Three types of ignition timing setups are used: locked advance, mechanical advance with engine speed, and programmable advance.  For a locked advance with an electronic ignition on a small block, 35 to 38 degrees is a common.  More advance is normal for a richer air/fuel ratio.  For a locked advance with a 44 ampere magneto on a 2,000+ HP blown alcohol V-8, timing is dependent on the air/fuel ratio as well.  Timing of 22 degrees is common for moderate air/fuel ratios typically around 3.8 to 1 for big block semi hemi or wedge heads.  For overly rich mixtures such as 3.1 to 1, timing of 28 degrees is common.

Timing advance with a linear increase with engine speed is done with a centrifugal advance distributor or programmable ignition control module.  A recommended advance is 1 to 1.5 degrees of added timing per 1,000 RPM increase.  That would be less timing at low RPM and more timing at high RPM.  For example, a centrifugal or programmable advance would be set up for 20 degrees of timing for idle speed and 35 degrees of timing for a high RPM shift point and/or at the finish line.

Some setups use programmable timing for different functions.  One example is a momentary drop in timing on the launch to reduce engine power for consistency such as in bracket racing with a high torque launch setup.  A drop of 10 degrees of timing can reduce launch torque typically 200 foot pounds and keep the tire from shaking or spinning at launch on a bad track.  Tuning involves adjustment of the amount of drop or the duration before full timing is brought back in. 

Another example is a drop in timing in high gear to reduce engine temperature.  High gear timing reductions are often a ‘guestimate’ to compensate for temperature buildup in high gear.  An often-overlooked cause for the increase in temperature is from lean-out in high gear, high speed.  This is due to ram air into a forward facing air scoop.  Instead, enrichment to restore the air/fuel ratio is often a better alternative.  For example, approximately 200 MPH can produce an air pressure increase of 4 inches of mercury from ram air in a forward facing air scoop.  A typical high powered engine will consume half of that air or 2 inches of mercury pressure.  The remaining 2 inches of mercury pressure will lean out the high end air/fuel ratio about 0.4 air/fuel ratio points.  That can be too lean, causing engine heat build-up.

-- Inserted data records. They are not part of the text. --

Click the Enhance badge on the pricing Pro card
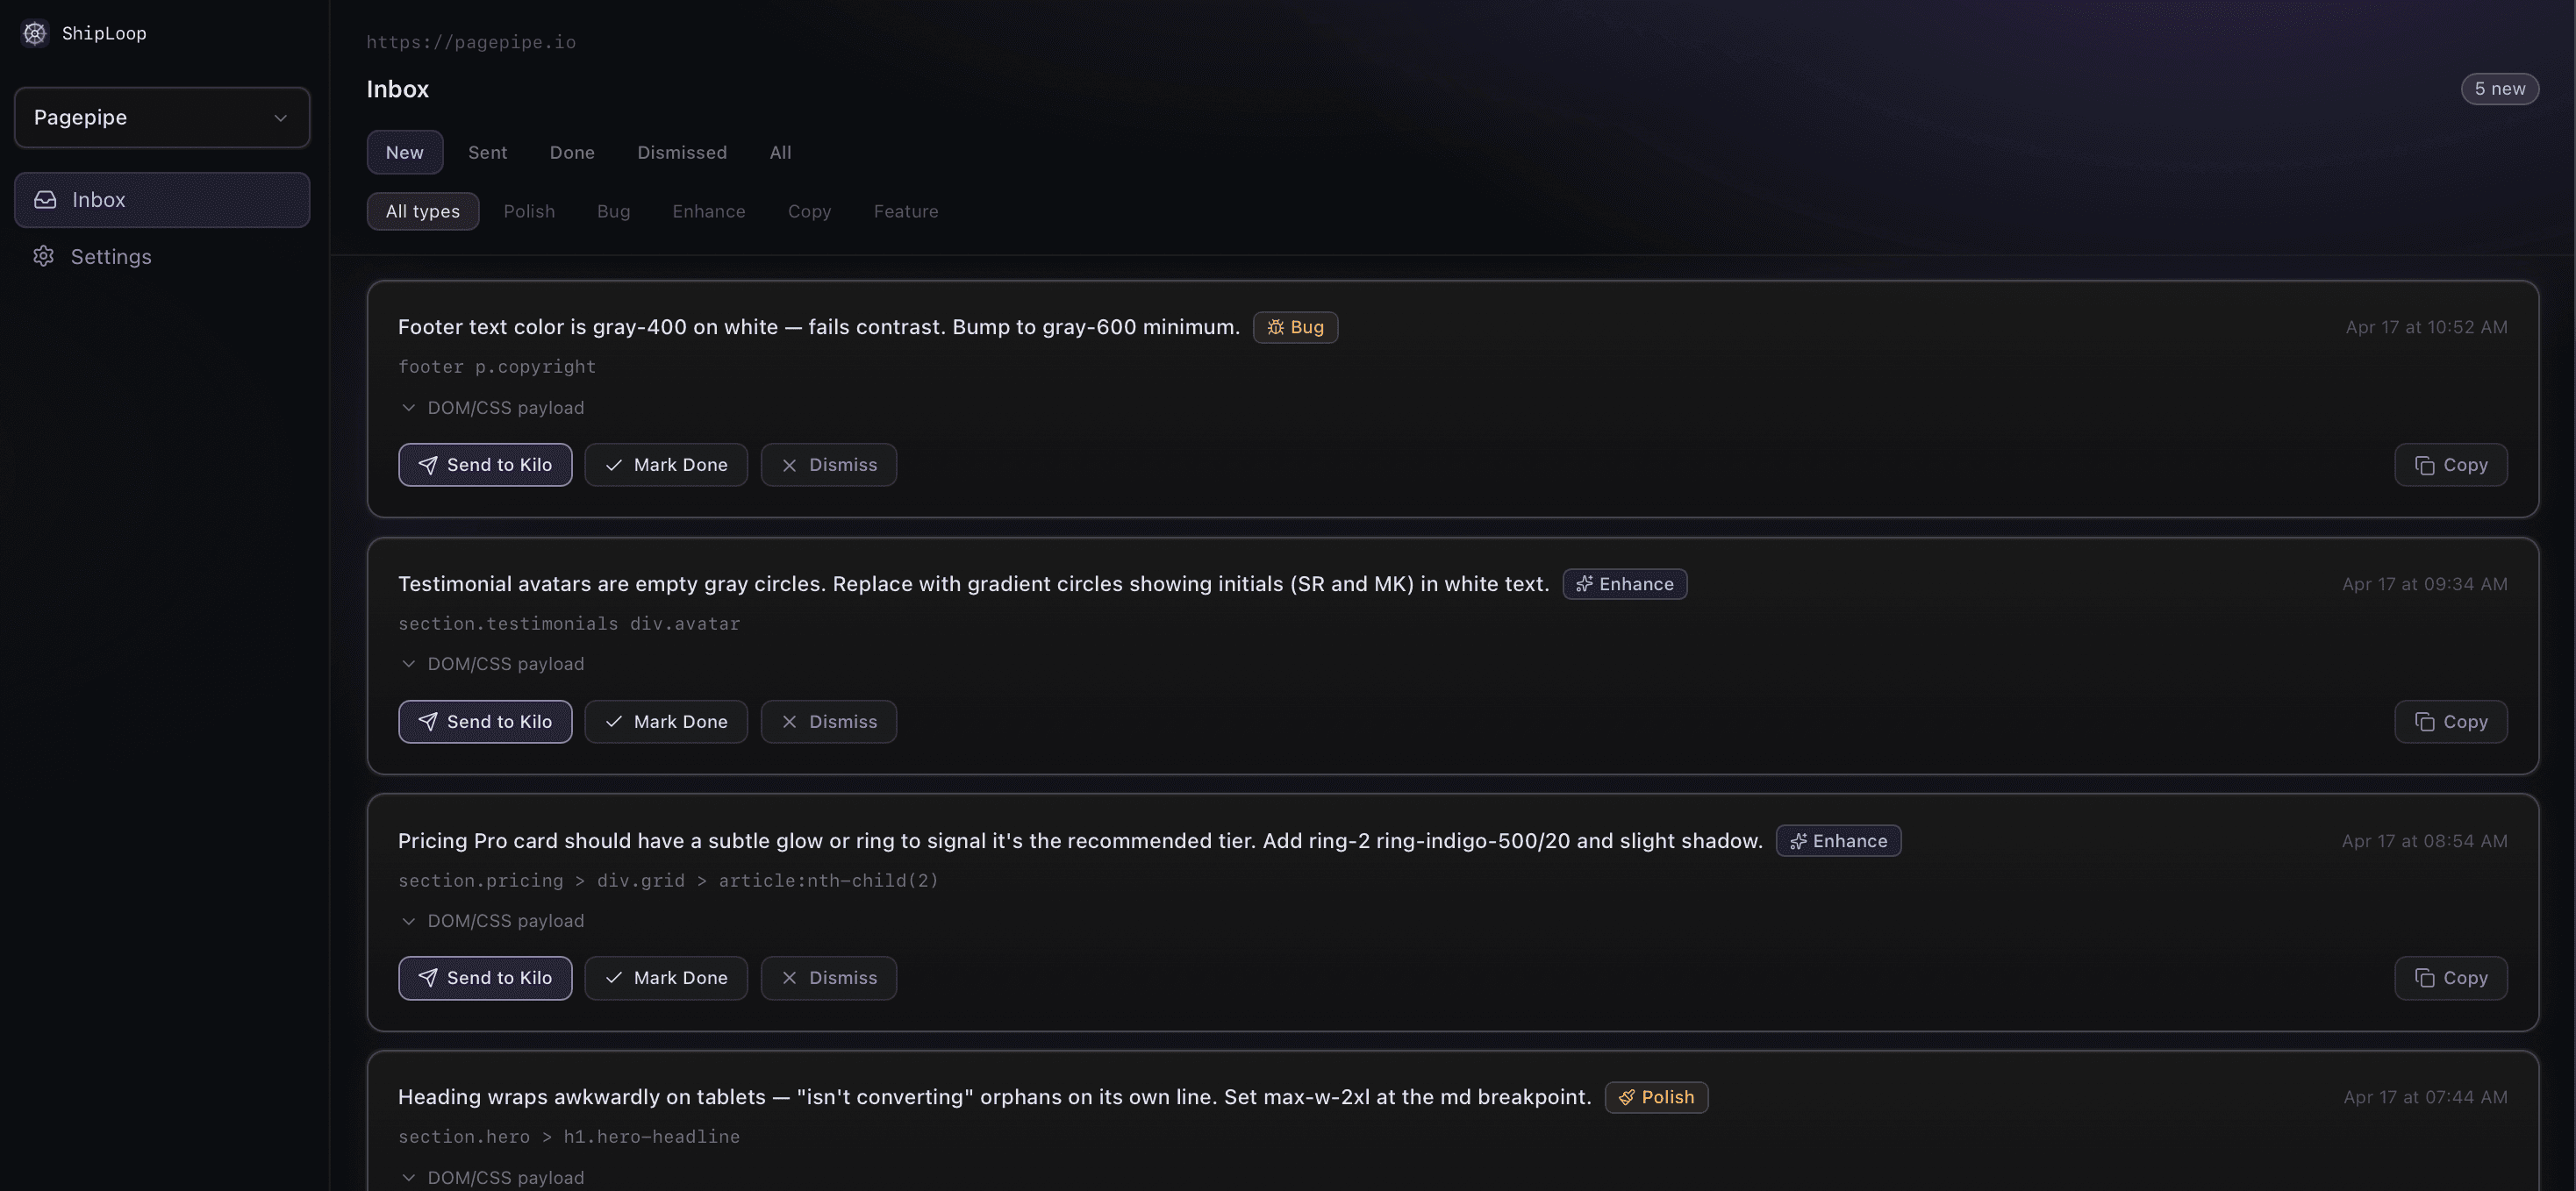This screenshot has height=1191, width=2576. pyautogui.click(x=1838, y=841)
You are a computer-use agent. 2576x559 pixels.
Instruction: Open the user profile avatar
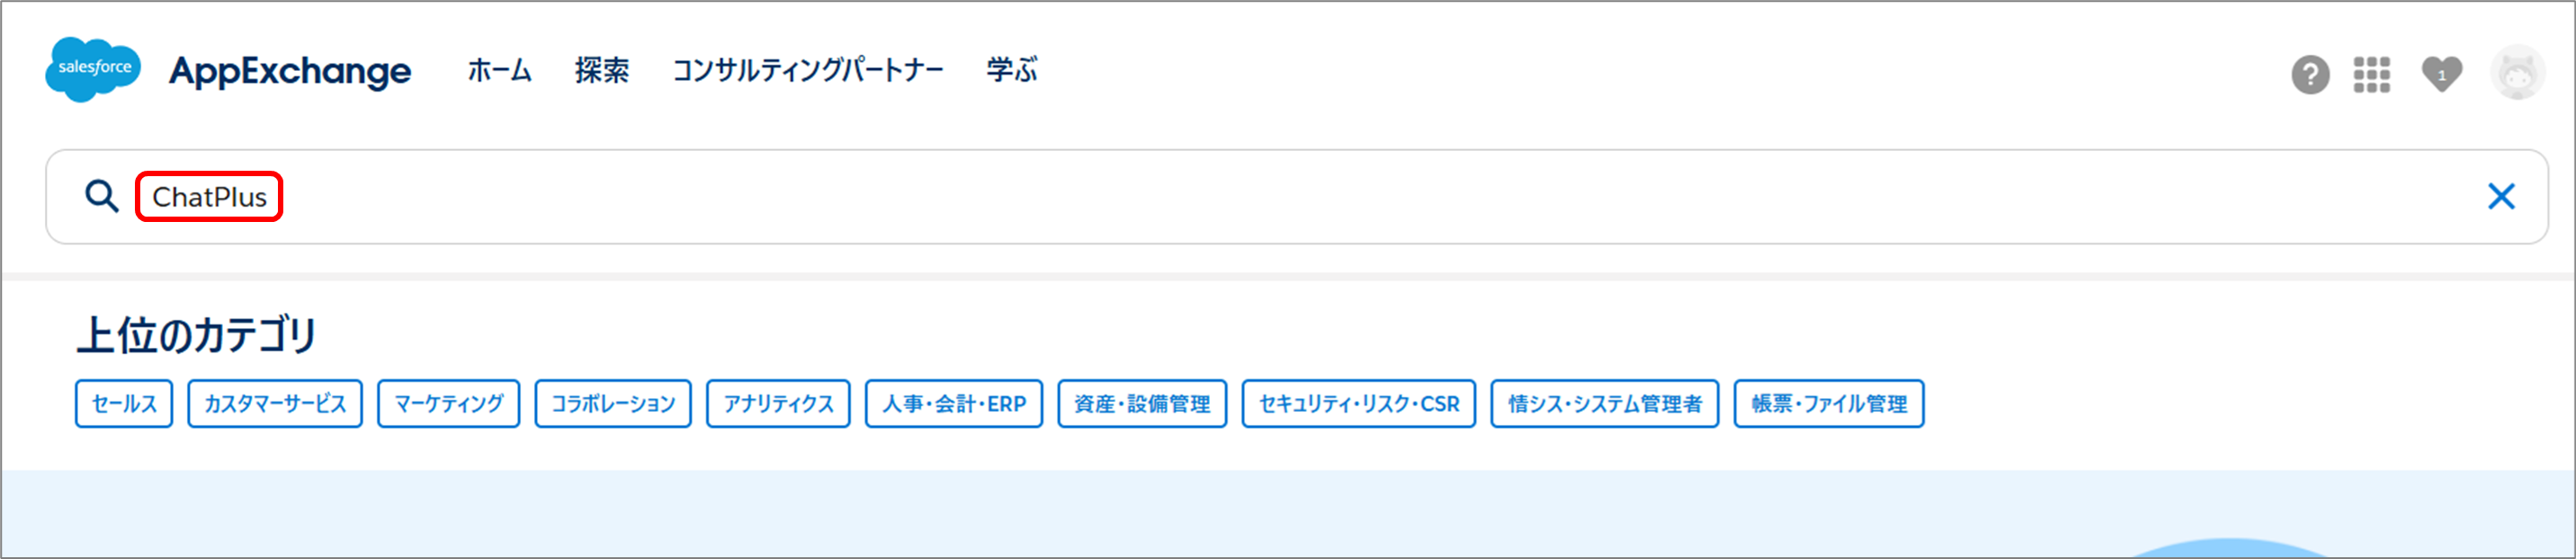click(2517, 73)
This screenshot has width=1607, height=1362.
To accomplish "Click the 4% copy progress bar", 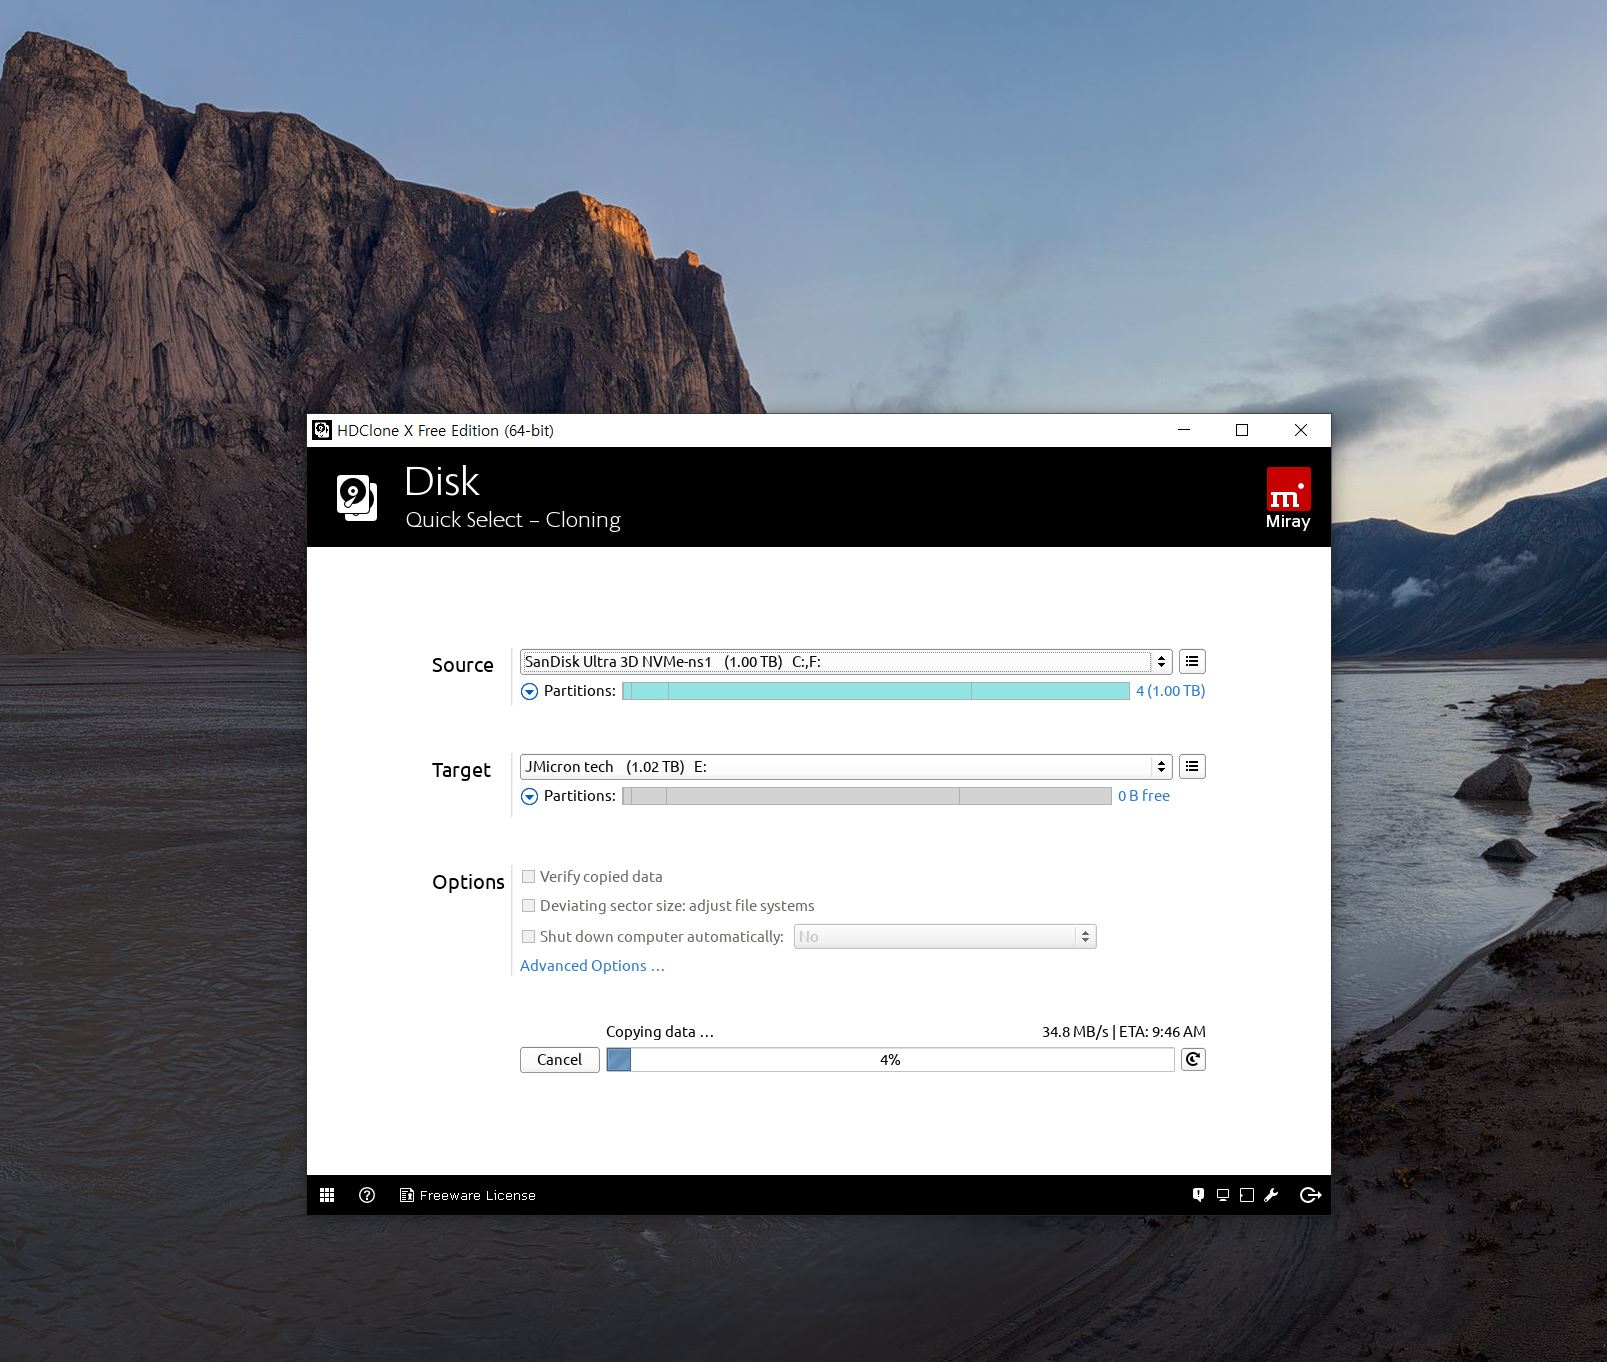I will 890,1060.
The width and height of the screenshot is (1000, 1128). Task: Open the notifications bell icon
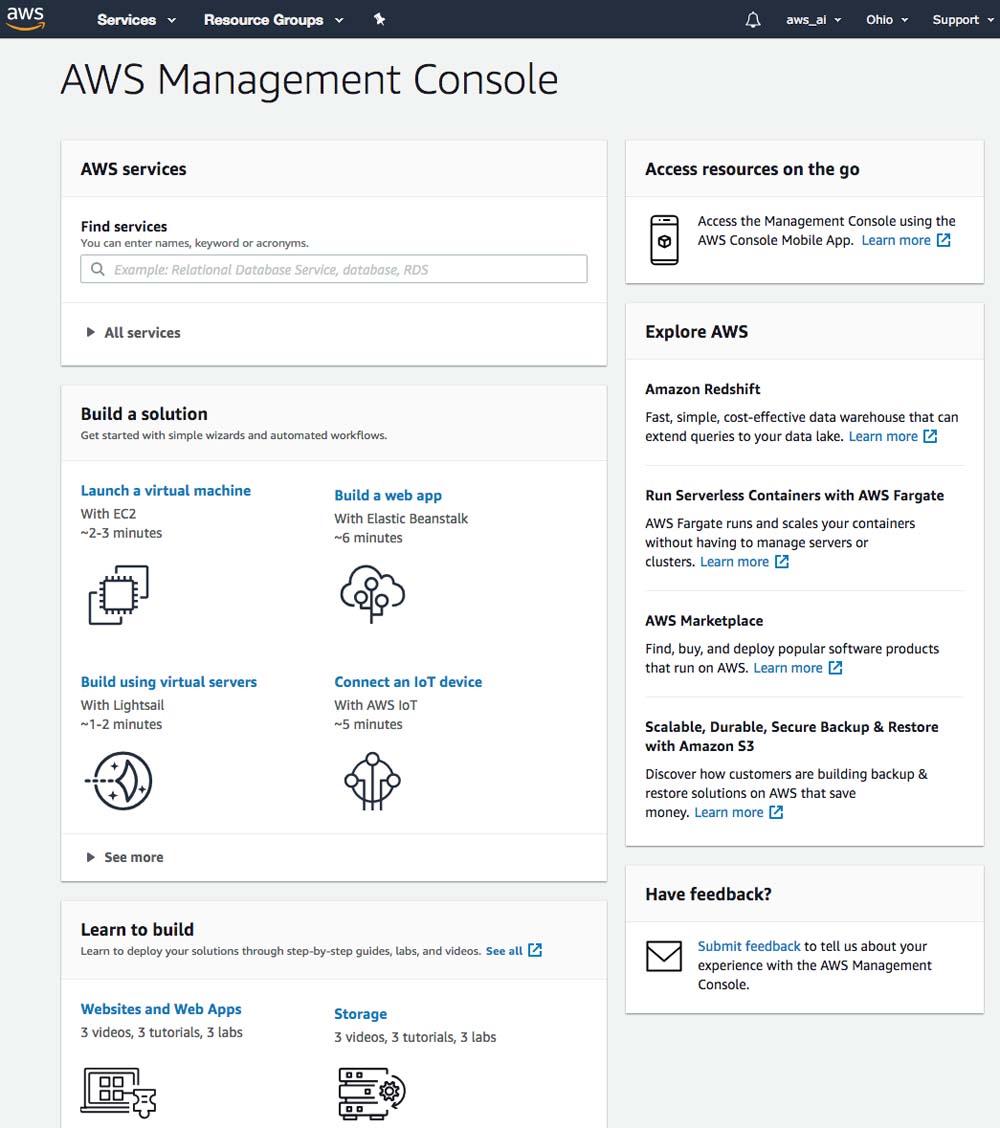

This lean condition can be very well compensated with a high-end fuel increase instead of timing drop.  For fuel injection, that can be done with added nozzles on the supply side, or a normally open bypass poppet on the return side that closes with pressure.  An example is the Engler Machine & Tool stumble valve that is used in circle track racing to reduce engine cooling under yellow flag idling.  Enabling either can be done with pressure from high RPM, a timer controlled solenoid, or driver controlled cable.  Ignition timing changes in high gear may be avoided, and top end power is usually increased.  In fact, the engine temperature of most drag racing engines can be modulated very well with a proper high end air/fuel ratio from appropriate enrichment with higher speed when ignition timing is not reduced.